DATA SHEET

PROJECT CREDITS
Victoria Dockside Masterplan: Adrian Cheng in collaboration with Kohn Pedersen Fox
Lead architect: Kohn Pedersen Fox
Executive architect: Ronald Lu and Partners
Sustainability consultant: Arup
Lead architect: James Corner Field Operations
Landscape executive architect: Urbis

K11 MUSEA
Overall lead architect: Kohn Pedersen Fox
Executive architect: Ronald Lu and Partners
Façade design, sunken plaza, atrium, Gold Ball, Doughnut Playhouse: Kohn Pedersen Fox
Entrance, Nature Discovery Park: PLandscape
Schematic design of Opera Theatre: AB Concepts
Escalating Climbers, Oculus, Bohemian Pavilion, Arches, Hexagons + Ovals, Nature Discovery Park Conservatory: LAAB Architects Krescent Planter, The Bohemian Garden: James Corner Field Operations
Peacock Playground: Monstrum
Visual Corridor: Leigh + Orange
Lighting: Speirs + Major
KUBE: OMA
Victoria (chandelier): Lasvit
Photo credits: courtesy of K11 Musea

“K11 Musea will be Hong Kong and Asia’s new cultural destination, where global millennials can come together and discover their muse.”

Adrian Cheng

“K11 Musea location, scale and concept are unique – the project involves leading architects as well as over 100 local and international designers and artists. K11 Musea will also bring great cultural content back to Hong Kong’s Tsim Sha Tsui waterfront, which has lost its legendary charm since the late 1990s. K11 Musea will be Hong Kong and Asia’s new cultural destination, where global millennials can come together and discover their muse.”  Adrian Cheng, executive vice-chairman di New World Development, has clear ideas about the clientele target, people known as ‘super-consumers’ by analysts, with whom to share an innovative shopping and culture experience offered by the mall opened in August 2019 at Victoria Dockside. 

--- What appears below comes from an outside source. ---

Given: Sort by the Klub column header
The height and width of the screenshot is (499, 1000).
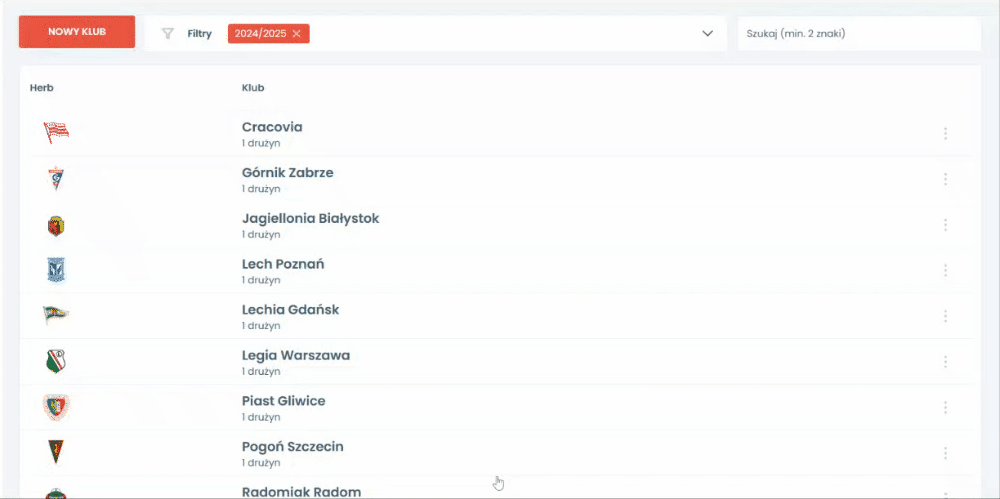Looking at the screenshot, I should (x=253, y=88).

The completion of the K11 Musea makes it the epicenter of a project of urban regeneration that has taken 10 years, with investment of 2.6 billion USD, transforming what was once a logistics area, and then a residential-commercial zone, into a large multifunctional complex designed and built by James Corner Field Operations, Kohn Pedersen Fox and Ronald Lu and Partners. The towers of the new district, in an area of 28 hectares, contain the Rosewood Hong Kong with interiors by Tony Chi, the K11 Artus Residences with interiors by André Fu, Joyce Wang Studio, Fiona Barratt Interiors and Nemaworkshop, and the K11 Atelier offices with interiors by Simplicity

The lower building, on the other hand, directly connected to the waterfront by a ‘luminous corridor’ with a length of 100 meters and a width of 40, is for the K11 Musea, conceived as a hybrid between a ‘phygital’ destination for luxury retail, with international and local brands, and a private institution for art, culture and creativity. ‘Subversive’ with respect to a traditional mall, the facility makes use of greenery in the living walls of the outer facades, plants inserted in the internal spaces and, in particular, on the roof, with an urban garden for zero-km cuisine and a Nature Discovery Park, the first urban museum of biodiversity in Hong Kong, for education on sustainability thanks to the presence of a variety of local and exotic plants, an aquarium for marine species, and butterflies not in captivity.

The structure is also equipped with system for the collection of rainwater for irrigation, and a cooling system that uses seawater. The project has already obtained LEED Gold and Hong Kong BEAM Plus (Gold) pre-certification. The spectacular features appear as soon as one enters.

The grandeur of a lobby known as The Opera Theatre welcomes visitors into a striking dome 33 meters high, an intricate creation of LAAB resembling a reinterpretation of a historic cathedral, with the organic, sculptural forms of the Escalating Climbers, lit by The Oculus, composed of two skylights with a diameter of seven meters. Digitally generated by code similar to that of DNA, the sculpture extends like a gigantic rhizome in 500 branches, each different from the others, and was made by hand in a composite of steel and polymers reinforced with fiberglass. The branches are enlivened by hundreds of programmable light points to create different settings, designed by Speirs + Major.

The spectacle continues outside with live events in the Sunken Plaza, an amphitheater with games of light and water, a wall of panels in curved glass, a media wall, and a collection of site-specific artworks displayed in rotation, including Van Gogh’s Ear by Elmgreen & Dragset, Big Big Big Company (Mini Golf) by Samson Young, Hot Dog Bus by Erwin Wurm, Parrots of Five Colours by Zhang Enli, and an Untitled work by Katharina Grosse.